Space-time least-squares isogeometric method and efficient solver for parabolic problems

TL;DR

This paper introduces a space-time least-squares isogeometric method for parabolic problems that leverages high-degree splines and an efficient Sylvester-equation-based preconditioner, achieving high computational efficiency and parallelization potential.

Contribution

The paper presents a novel space-time least-squares isogeometric approach with a robust, efficient solver using tensor-product splines and Sylvester-like equations, improving computational performance for parabolic problems.

Findings

Preconditioner performance is robust to spline degree and mesh size.

Application time is nearly proportional to degrees-of-freedom, independent of polynomial degree.
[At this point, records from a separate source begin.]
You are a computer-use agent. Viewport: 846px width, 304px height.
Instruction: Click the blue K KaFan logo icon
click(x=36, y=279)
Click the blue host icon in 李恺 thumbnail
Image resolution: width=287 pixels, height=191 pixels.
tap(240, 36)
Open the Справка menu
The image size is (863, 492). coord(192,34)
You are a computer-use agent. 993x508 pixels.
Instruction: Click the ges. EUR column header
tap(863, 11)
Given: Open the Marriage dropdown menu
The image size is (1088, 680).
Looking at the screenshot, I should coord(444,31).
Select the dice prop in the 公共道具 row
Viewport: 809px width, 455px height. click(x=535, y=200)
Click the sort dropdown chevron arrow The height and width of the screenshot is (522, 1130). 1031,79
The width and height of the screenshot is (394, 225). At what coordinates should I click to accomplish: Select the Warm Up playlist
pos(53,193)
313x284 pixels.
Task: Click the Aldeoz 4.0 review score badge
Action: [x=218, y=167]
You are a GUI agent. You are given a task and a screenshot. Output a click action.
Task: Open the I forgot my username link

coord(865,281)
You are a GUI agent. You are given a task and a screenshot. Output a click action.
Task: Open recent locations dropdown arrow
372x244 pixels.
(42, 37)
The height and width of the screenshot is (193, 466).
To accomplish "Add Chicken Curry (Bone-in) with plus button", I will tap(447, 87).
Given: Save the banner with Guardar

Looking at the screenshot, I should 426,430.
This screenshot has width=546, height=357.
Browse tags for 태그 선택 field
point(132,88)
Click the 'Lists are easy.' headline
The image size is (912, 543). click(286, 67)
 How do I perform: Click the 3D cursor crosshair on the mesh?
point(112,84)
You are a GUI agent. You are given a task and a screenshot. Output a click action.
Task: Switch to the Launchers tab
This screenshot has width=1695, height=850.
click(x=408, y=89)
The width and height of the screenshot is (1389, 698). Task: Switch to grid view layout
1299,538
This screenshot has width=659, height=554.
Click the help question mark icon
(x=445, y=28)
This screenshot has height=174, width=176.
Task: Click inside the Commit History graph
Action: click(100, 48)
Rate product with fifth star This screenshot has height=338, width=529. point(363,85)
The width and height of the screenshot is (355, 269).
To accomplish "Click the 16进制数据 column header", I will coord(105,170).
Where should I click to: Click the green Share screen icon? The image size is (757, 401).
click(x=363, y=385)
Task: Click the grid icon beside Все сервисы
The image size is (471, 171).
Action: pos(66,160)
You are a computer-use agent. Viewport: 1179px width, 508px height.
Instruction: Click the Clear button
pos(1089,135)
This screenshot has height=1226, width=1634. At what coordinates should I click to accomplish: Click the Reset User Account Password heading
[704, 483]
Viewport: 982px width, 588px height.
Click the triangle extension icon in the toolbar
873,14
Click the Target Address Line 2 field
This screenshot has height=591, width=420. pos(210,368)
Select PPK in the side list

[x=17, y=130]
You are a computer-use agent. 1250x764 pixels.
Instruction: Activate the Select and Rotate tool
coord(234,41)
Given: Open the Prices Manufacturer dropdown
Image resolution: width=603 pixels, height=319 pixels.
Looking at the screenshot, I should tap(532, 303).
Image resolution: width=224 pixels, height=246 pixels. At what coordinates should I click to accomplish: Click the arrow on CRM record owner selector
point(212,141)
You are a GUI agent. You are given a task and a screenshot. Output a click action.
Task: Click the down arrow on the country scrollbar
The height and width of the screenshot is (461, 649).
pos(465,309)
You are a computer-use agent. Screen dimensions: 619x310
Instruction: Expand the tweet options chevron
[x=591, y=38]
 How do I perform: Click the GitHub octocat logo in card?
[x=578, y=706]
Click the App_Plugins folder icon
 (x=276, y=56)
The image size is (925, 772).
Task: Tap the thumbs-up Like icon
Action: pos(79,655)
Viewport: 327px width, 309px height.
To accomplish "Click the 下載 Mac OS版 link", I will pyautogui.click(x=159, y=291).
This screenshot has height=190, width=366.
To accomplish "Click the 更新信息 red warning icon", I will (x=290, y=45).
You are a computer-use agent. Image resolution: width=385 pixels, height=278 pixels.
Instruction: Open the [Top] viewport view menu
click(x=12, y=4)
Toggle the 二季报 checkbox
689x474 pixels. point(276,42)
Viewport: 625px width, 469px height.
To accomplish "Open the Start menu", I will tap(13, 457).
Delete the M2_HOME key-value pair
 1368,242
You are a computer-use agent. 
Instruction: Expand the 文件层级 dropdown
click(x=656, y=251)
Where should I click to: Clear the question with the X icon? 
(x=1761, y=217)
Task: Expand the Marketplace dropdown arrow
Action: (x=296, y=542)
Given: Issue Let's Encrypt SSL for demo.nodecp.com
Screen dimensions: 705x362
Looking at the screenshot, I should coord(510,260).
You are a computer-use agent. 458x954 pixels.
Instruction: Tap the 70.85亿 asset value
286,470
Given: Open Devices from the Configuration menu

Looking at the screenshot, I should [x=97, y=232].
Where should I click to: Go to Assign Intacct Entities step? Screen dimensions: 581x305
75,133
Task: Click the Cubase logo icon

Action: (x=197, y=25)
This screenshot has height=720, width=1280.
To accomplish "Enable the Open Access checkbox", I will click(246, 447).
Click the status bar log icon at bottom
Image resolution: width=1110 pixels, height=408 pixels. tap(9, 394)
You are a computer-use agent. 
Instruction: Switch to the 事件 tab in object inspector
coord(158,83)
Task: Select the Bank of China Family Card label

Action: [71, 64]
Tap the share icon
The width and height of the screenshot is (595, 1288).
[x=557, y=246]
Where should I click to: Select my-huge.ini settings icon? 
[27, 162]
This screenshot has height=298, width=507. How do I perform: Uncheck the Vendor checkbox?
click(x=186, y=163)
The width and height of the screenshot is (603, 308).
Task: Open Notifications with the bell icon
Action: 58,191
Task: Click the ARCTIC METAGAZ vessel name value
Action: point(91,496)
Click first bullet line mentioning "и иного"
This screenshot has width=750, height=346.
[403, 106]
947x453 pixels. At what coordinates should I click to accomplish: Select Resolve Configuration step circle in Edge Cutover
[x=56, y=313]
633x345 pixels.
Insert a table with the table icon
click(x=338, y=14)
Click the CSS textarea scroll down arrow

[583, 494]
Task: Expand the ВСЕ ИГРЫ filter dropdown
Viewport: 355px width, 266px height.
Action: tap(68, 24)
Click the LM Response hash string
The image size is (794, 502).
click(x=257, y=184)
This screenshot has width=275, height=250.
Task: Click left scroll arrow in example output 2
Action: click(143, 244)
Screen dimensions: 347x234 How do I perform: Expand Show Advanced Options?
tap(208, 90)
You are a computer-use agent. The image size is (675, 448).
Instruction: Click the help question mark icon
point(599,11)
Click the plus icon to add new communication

Method is suitable for parallel computing environments.

Abstract

In this paper, we propose a space-time least-squares isogeometric method to solve parabolic evolution problems, well suited for high-degree smooth splines in the space-time domain. We focus on the linear solver and its computational efficiency: thanks to the proposed formulation and to the tensor-product construction of space-time splines, we can design a preconditioner whose application requires the solution of a Sylvester-like equation, which is performed efficiently by the fast diagonalization method. The preconditioner is robust w.r.t. spline degree and mesh size. The computational time required for its application, for a serial execution, is almost proportional to the number of degrees-of-freedom and independent of the polynomial degree. The proposed approach is also well-suited for parallelization.